(1989; 60 pages) [French]
Group: depolarizing muscle relaxant
Injection: 50 mg (chloride)/ml in 2-ml ampoule
Powder for injection (chloride or bromide)
Suxamethonium is a short-acting muscle relaxant which exerts a depolarizing effect at the neuromuscular junction. It is metabolized rapidly, mainly by pseudo-cholinesterase, and excreted in the urine. Given intravenously it acts within 30 seconds and flaccid paralysis, preceded by fasciculation, lasts up to 5 minutes. This effect is not reversible pharmacologically.
To produce brief muscular paralysis during:
• endotracheal intubation
• orthopaedic manipulations
• electroconvulsive therapy.
The muscular relaxation produced by suxamethonium is generally more profound than that of the longer-acting non-depolarizing muscle relaxants, but the latter are more suitable when an extended effect is required.
Dosage and administration
Muscle relaxants should only be administered after induction of anaesthesia and when a secure airway has been established.
Adults: initially 1 mg/kg i.v. followed, when necessary, by supplements of 0.3 mg/kg. Repeat doses may cause bradycardia, which can be prevented by atropine 0.5-1 mg i.v.
Children: 1-2 mg/kg i.v. supplemented, when necessary, as above.
A more prolonged effect may be obtained in both adults and children by continuous intravenous infusion of 1-2 mg/minute. This sometimes results in a paradoxical and prolonged non-depolarizing muscle-relaxant action. Since this is only partially and temporarily reversible by neostigmine, ventilation must be assisted and subsequently monitored until spontaneous breathing is fully re-established.
• Suxamethonium is absolutely contraindicated if the anaesthetist is not confident of maintaining a clear airway.
• Known hypersensitivity to suxamethonium.
• Myasthenia gravis.
• A family history of malignant hyperthermia.
• Glaucoma and ocular surgery (since suxamethonium raises intraocular pressure).
• Genetically determined disorders of plasma pseudocholinesterase. (If effective enzyme levels are suspected to be low, a test dose of 5 -10 mg should be administered. Patients who develop respiratory depression requiring mechanically assisted ventilation should not receive suxamethonium again.)
• Hyperkalaemia resulting from severe burns, crush injuries or denervation, which may persist for up to 9 months after injury to the spinal cord (suxamethonium can further raise serum potassium concentrations and cause cardiac arrest).
Suxamethonium should be used, whenever possible, by an experienced specialist anaesthetist.
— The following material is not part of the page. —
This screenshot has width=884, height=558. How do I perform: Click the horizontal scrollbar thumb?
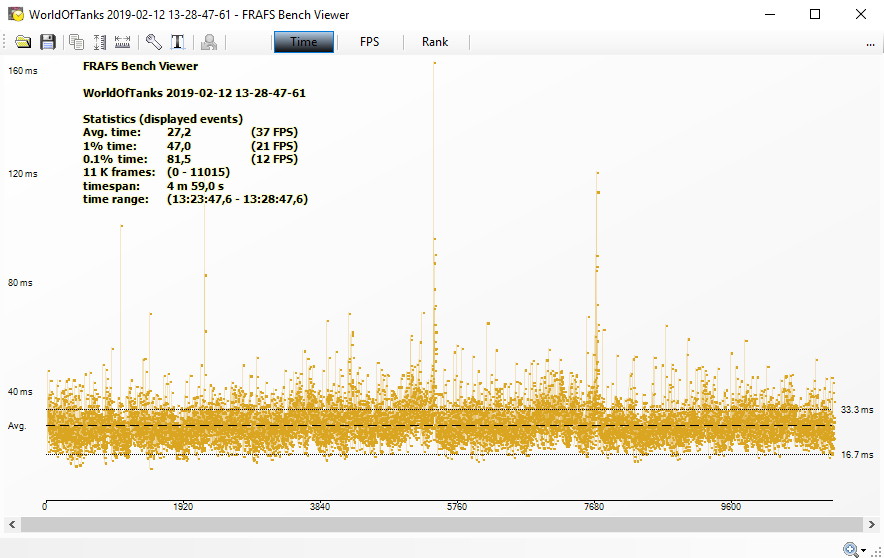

Facilities for endotracheal intubation and mechanically assisted ventilation should be immediately to hand and ready for use.
Restoration of muscle tone should always be allowed to occur before a long-acting muscle relaxant (such as gallamine) is administered.
Use in pregnancy
Suxamethonium should be used in preterm pregnancy only when the need out weighs any possible risk to the fetus. It can be administered by intravenous infusion in obstetric practice for caesarean section since, unlike gallamine, it does not readily cross the placental barrier.
Skin rashes and anaphylactoid reactions, including bronchospasm and hypotension, have been reported.
Transient postoperative muscular pain is common, especially in ambulant outpatients.
Suxamethonium is claimed to have triggered the onset of malignant hyperthermic crisis in rare cases, in particular in patients receiving either ether or halothane. Cyanosis and cardiac dysrhythmias are succeeded by facial spasms, generalized rigidity, tachycardia, rapid breathing and profound hyperpyrexia. Anaesthesia should be discontinued as rapidly as possible. Treatment is directed to supportive measures including the administration of 100 % oxygen, the intravenous venous infusion of large volumes of cooled fluids, control of cardiac dysrhythmias and maintaining urinary output, if necessary with diuretics. Dantrolene can reduce spasticity by a direct action on skeletal muscle and, if available, should be administered intravenously as soon as possible if malignant hyperthermia is suspected (1 mg/kg initially repeated as necessary to a total of 10 mg/kg).
The effect of suxamethonium may be appreciably prolonged by cholinesterase inhibitors including ecothiopate eye drops and certain other drugs used in the treatment of glaucoma. Exposure to certain organophosphate insecticides may also prolong the effect of suxamethonium.
Cardiac dysrhythmias have been precipitated by suxamethonium in patients receiving cardiac glycosides.
Ventilation must be assisted for as long as muscular paralysis prevents the re-establishment of spontaneous respiration.
Suxamethonium injection is usually stable for 12 months when stored at 2-8°C and the powder is stable for at least 5 years when stored below 37°C and protected from light and moisture.